Items stored from a collection:
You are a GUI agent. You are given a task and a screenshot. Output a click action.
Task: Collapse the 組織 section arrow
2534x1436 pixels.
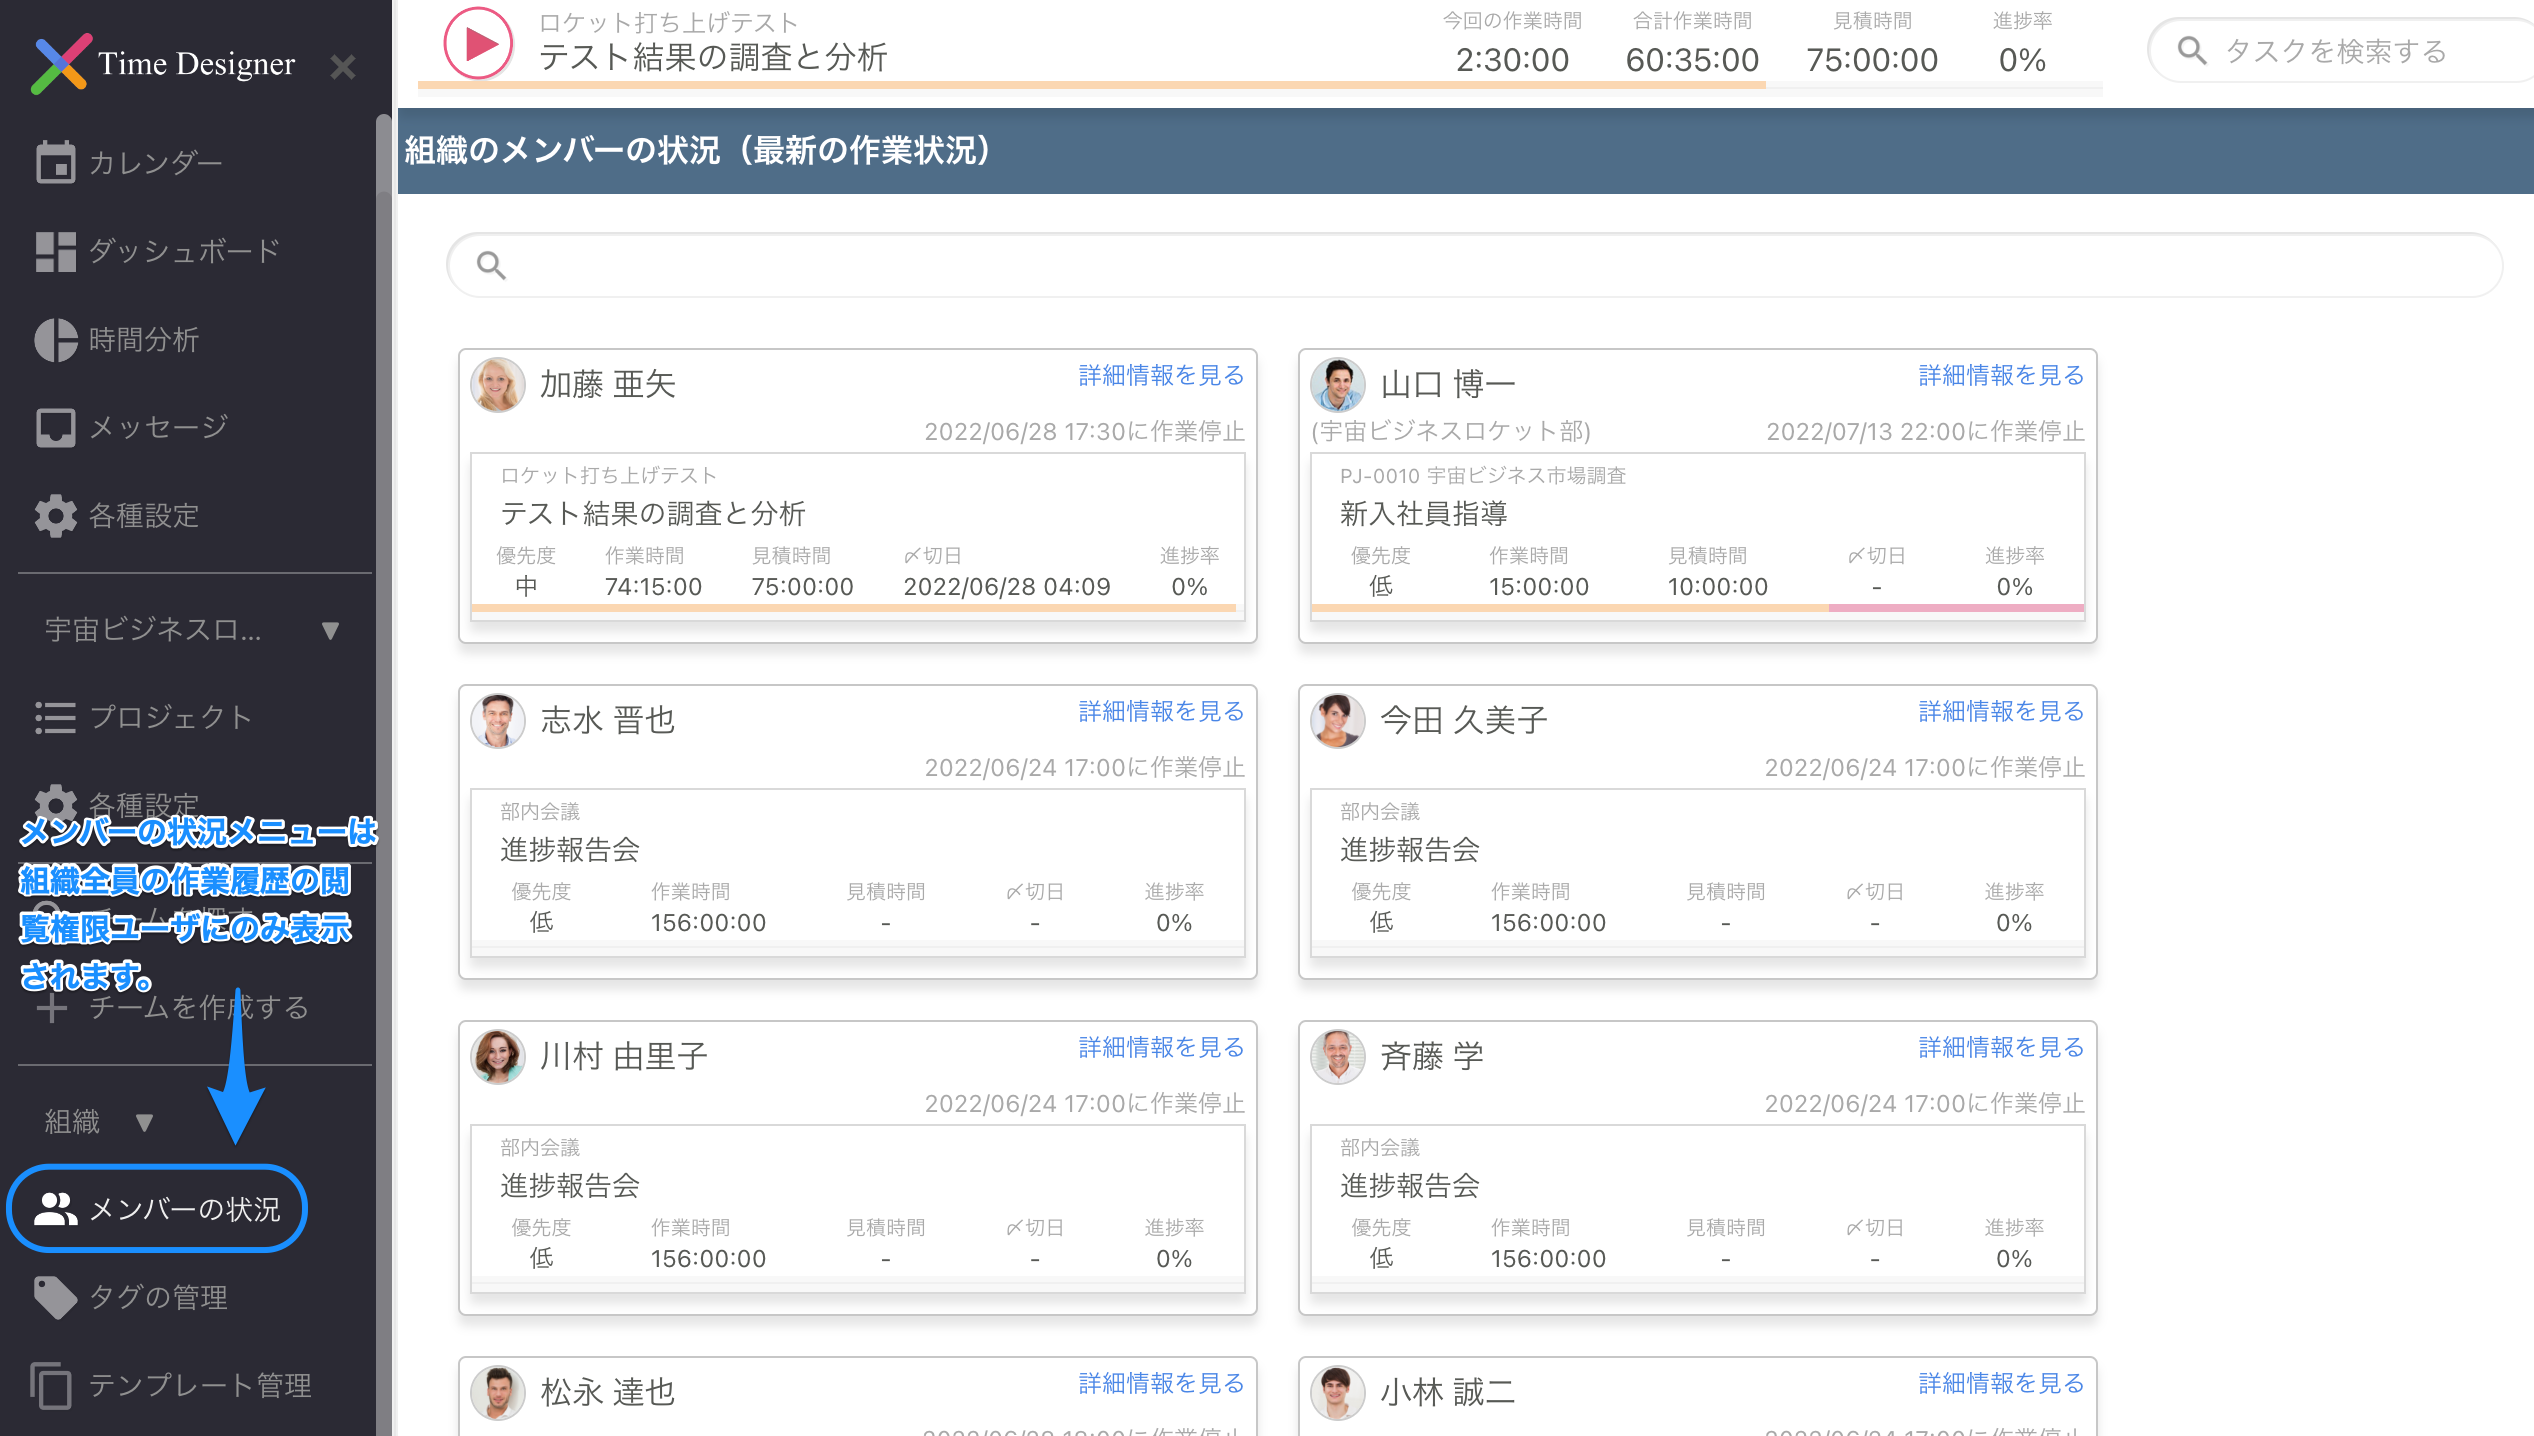coord(144,1122)
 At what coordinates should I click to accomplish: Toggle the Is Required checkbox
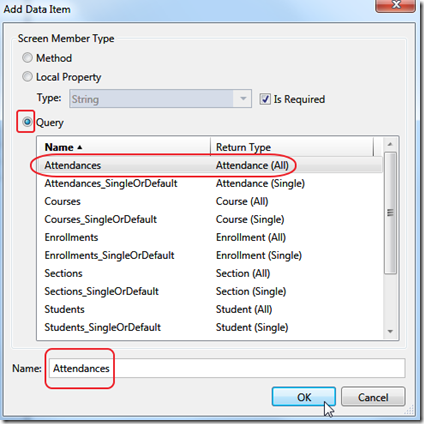(x=265, y=99)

## Your task:
Output every line of the records above as a JSON list of strings, one string per line, skipping blank lines. Leave the pictures out.

## Task output:
[
  "You are a GUI agent. You are given a task and a screenshot. Output a click action.",
  "Task: Collapse the 組織 section arrow",
  "2534x1436 pixels.",
  "coord(144,1122)",
  " At what coordinates should I click to accomplish: Toggle the Is Required checkbox",
  "(x=265, y=99)"
]